Our little family was hurtling into a new place and there was depression and addiction and mental breaks and bankruptcy and no home to call our own, no firm ground on which to stand. We did not have the luxury of discussing the quality of our marriage because we were only fighting to survive. We could not argue about the furniture because the house was burning down, as they say.
I remember looking at this picture and thinking, I look so happy. Truly, genuinely happy.
And in that very moment, I believe I was. Holding my new baby. Squeezing her impossible little body. Feet in the rocky sand. The smell of the ocean. In that moment, I was ok and grateful to be back on the east coast, to celebrate my 32nd birthday in the place my heart belonged.
I look at this picture today and think, just…hold…on.
It would be some time before things would stop spinning so dizzy. There would be moves and jobs and separation and despair and disappointment. There would be breakthroughs and celebrations and birthdays and hearts exploding with the pain of losing our marriage and with love for this gorgeous creature that is our daughter. And of course, there would be the reckoning with addiction — the ultimate fire that needed to be burned to the ground so that I could grow into something else entirely. I look at this picture and think,
And then, in the next breath, just…keep…going.
Last night I went to my second Radiohead concert. My first was in 2008 at the same venue. I was in the early part of my pregnancy.
It was a crazy experience attending three years later with the space of everything that’s happened in between.

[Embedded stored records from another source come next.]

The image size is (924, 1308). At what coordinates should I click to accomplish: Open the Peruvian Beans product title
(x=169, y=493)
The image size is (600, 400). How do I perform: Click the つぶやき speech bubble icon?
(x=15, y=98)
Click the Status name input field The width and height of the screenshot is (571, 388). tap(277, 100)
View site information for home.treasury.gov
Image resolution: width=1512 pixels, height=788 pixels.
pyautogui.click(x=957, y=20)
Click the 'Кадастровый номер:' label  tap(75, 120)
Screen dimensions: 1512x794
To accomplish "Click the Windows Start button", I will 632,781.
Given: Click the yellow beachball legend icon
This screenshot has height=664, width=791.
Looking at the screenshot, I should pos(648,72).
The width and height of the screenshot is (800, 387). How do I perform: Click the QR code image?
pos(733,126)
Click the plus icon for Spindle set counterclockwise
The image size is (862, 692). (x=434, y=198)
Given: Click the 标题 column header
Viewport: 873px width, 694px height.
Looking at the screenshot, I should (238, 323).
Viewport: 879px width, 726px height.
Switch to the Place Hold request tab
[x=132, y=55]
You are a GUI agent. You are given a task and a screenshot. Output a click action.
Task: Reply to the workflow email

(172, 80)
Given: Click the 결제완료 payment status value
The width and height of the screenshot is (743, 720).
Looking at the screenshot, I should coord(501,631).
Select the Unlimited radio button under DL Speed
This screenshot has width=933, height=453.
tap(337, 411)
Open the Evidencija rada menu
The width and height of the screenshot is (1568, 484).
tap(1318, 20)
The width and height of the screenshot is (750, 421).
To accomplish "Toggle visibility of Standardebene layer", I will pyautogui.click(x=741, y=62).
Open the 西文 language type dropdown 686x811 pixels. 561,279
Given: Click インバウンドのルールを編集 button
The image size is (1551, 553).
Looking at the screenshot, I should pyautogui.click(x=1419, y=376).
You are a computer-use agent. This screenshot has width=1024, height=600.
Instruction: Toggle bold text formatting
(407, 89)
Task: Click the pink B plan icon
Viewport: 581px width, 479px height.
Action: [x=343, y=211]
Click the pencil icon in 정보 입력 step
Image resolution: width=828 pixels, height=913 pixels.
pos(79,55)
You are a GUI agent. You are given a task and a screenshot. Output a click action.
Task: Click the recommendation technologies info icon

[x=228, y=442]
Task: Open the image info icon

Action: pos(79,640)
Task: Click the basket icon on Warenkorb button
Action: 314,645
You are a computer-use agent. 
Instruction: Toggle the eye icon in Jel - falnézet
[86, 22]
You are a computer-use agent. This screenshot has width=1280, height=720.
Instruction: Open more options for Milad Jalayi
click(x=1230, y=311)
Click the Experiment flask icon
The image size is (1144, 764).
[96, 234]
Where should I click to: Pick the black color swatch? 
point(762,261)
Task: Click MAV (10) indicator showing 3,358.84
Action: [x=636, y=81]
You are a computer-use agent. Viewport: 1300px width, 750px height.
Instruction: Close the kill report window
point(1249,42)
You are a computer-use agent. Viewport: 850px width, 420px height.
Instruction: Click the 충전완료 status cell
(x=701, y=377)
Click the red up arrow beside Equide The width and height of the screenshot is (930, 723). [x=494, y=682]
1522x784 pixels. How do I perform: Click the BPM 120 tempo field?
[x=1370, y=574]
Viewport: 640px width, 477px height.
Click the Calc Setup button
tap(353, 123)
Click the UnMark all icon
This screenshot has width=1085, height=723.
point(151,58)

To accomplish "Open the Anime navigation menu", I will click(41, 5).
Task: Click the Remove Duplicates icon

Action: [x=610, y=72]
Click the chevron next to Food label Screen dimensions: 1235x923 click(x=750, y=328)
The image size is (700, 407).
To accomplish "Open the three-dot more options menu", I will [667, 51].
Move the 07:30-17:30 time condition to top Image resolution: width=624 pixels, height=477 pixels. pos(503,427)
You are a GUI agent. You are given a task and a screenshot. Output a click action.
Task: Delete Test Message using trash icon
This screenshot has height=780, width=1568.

I remember feeling terrified and out of my skin at the 2008 show. The music washed over me, though, and does what music does to our souls: sanctifies, purifies, connects and heals. The idea that Alma was absorbing her first concert through my belly swirled up hope and anticipation at the things I could share. Like music. I bought a t-shirt at the end of the show with the lyrics from 15 Steps printed on it:
You used to be alright. What happened?
So, three years later. And I’m asking myself the same thing: what happened? I say it with just enough humor to bring levity. It has certainly not been a terrible three years. Many of the most wonderful, magical moments have taken place. There’s been plenty of love and laughter and even joy.
But it has also been tremendously difficult at times. In ways I couldn’t have known when purchasing that t-shirt. It’s telling of where my head was at the time, and also a bit prescient.
I’ve been waiting to put down the words in this post. To say that Ryan and I are officially going our separate ways.. I couldn’t spit them out, at least not on here, until now. But I knew that eventually I would; that I’d need this space to write.
And today, on the heels of last night, it feels like the right time.
I didn’t buy a t-shirt last night. If I did, it would have different lyrics on it. They would be:
"Like I’m falling out of bed From a long and weary dream Finally I’m free of all the weight I’ve been carrying.”
This doesn’t mean I’m free or that my heart isn’t heavy. But having arrived at a very difficult decision, and one that was terrifying and extremely painful to make, there’s both a sense of falling and freedom. From making the decision you did not think you could make, and plunging into a chapter that is entirely unknown. I believe it is a statement of hope.